▸ **Task details**
Pick out every row below that contains the word "height" and copy each of those rows in full.

▸ **Data for the task**
>>
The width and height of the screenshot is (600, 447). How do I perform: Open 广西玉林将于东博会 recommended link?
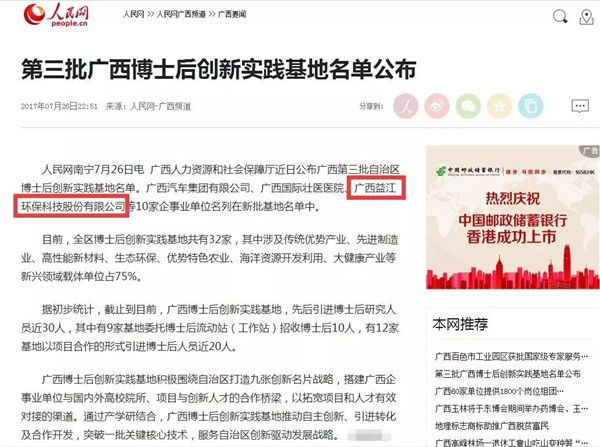pos(511,408)
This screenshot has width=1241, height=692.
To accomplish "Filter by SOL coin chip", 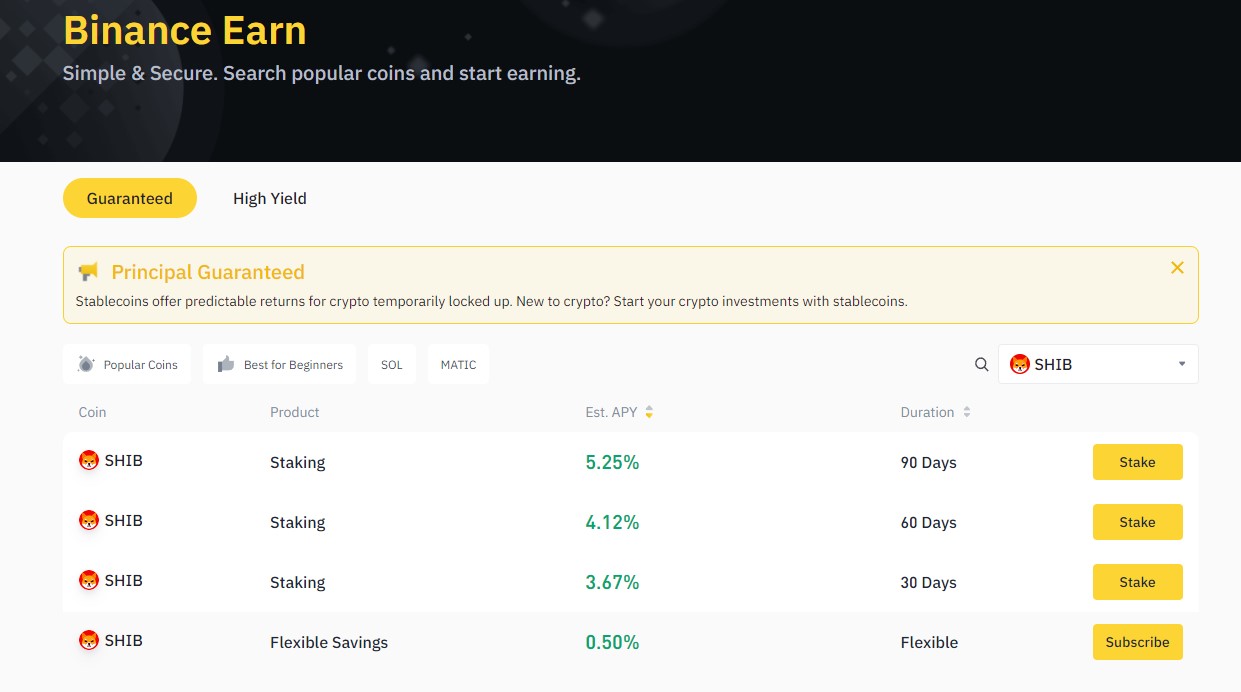I will coord(392,364).
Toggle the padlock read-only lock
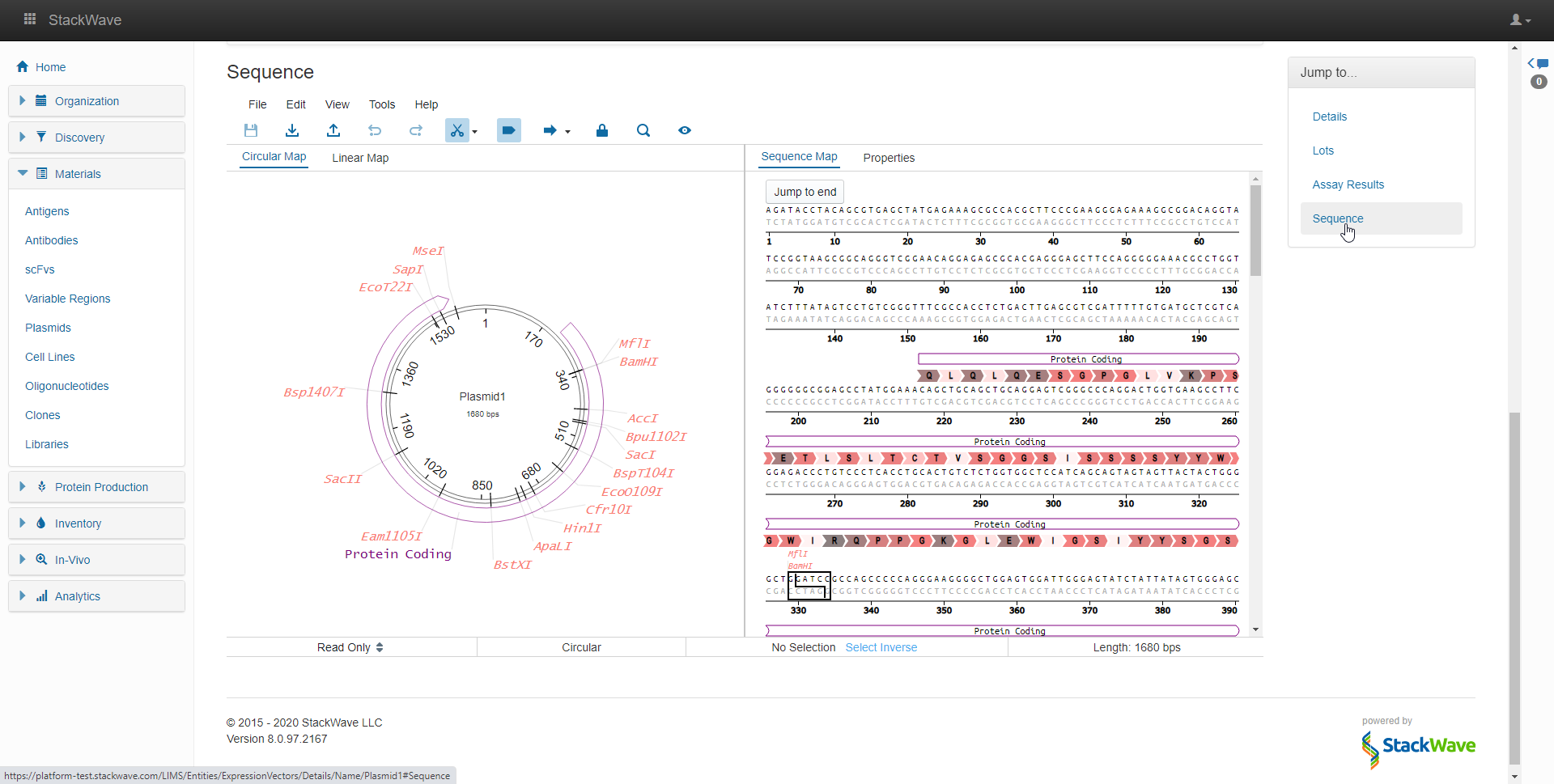Screen dimensions: 1554x784 coord(602,130)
<<
▸ **Reply to the exercise**
The width and height of the screenshot is (600, 447). How do I perform: Open 广西玉林将于东博会 recommended link?
This screenshot has width=1241, height=692.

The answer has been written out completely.